Prompt: Scan the listing for "circular" and copy out each line that has it.

Given data:
'''
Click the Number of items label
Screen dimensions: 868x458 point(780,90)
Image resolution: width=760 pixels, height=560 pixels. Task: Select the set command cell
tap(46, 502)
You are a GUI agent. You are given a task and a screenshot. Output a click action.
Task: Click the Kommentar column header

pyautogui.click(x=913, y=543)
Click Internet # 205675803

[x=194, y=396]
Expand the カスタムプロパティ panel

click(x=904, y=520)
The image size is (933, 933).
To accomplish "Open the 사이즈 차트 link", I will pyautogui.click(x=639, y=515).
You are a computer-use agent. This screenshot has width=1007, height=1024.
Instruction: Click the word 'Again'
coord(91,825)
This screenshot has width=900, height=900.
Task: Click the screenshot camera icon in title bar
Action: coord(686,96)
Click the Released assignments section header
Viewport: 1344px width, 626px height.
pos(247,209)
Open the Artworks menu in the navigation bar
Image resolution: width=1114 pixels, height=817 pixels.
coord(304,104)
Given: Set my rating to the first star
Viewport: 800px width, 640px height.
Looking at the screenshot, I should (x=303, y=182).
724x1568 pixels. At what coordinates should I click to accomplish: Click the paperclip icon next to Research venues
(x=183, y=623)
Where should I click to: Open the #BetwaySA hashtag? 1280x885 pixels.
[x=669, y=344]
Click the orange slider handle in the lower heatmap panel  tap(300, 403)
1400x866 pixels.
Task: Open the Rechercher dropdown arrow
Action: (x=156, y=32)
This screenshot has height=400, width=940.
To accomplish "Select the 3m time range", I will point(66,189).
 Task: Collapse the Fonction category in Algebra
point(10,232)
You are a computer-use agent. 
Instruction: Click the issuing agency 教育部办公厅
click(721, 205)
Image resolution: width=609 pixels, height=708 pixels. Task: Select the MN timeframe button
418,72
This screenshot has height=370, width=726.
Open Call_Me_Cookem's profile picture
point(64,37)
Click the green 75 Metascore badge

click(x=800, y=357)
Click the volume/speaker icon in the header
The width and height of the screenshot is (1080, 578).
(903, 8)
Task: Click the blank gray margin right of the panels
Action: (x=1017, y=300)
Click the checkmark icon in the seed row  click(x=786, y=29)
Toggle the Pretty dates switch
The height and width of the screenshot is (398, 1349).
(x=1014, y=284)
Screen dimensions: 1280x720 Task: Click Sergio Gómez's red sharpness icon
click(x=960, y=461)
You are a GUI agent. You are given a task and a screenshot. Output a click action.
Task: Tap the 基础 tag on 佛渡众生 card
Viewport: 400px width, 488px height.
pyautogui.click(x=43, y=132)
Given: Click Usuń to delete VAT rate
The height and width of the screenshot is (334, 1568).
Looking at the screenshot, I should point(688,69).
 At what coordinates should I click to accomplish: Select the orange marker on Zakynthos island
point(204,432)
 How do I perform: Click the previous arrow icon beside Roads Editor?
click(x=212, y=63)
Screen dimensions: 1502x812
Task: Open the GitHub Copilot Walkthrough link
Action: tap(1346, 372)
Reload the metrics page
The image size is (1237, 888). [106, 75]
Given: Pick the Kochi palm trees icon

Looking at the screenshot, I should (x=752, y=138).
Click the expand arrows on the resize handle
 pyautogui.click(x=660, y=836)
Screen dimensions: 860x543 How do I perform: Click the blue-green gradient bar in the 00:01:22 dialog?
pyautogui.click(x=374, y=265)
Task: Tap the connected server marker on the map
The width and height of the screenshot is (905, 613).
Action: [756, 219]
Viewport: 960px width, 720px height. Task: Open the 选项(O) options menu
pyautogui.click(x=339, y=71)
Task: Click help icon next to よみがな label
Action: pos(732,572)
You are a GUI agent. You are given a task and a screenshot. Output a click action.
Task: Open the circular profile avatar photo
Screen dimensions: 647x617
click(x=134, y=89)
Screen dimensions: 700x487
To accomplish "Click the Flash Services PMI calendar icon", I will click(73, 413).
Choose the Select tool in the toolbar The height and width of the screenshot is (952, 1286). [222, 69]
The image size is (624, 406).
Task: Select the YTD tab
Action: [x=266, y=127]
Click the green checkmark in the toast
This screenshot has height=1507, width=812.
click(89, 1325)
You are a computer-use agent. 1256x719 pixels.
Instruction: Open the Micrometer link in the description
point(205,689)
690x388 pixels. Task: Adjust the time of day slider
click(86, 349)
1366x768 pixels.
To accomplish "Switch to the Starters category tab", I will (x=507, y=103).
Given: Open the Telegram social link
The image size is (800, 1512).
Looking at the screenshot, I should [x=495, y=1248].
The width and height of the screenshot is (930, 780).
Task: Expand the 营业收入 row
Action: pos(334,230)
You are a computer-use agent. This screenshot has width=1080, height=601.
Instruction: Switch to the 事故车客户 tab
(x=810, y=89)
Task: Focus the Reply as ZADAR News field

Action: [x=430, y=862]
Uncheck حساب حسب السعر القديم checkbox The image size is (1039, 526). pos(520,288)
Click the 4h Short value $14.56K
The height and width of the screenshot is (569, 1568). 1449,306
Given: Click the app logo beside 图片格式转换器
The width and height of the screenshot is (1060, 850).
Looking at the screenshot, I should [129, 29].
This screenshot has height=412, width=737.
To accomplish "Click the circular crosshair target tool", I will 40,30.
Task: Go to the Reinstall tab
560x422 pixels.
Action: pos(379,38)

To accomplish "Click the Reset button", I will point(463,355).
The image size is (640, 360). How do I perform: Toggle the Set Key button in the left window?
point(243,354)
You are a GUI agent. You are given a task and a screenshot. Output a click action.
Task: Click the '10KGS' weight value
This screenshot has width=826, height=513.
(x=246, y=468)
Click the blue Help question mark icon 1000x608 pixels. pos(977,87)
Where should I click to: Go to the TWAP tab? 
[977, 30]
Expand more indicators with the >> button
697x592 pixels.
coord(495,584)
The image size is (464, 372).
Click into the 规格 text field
'''
Answer to this task:
Task: Open the circular profile avatar photo
To accomplish "Click the circular crosshair target tool", I will 40,30.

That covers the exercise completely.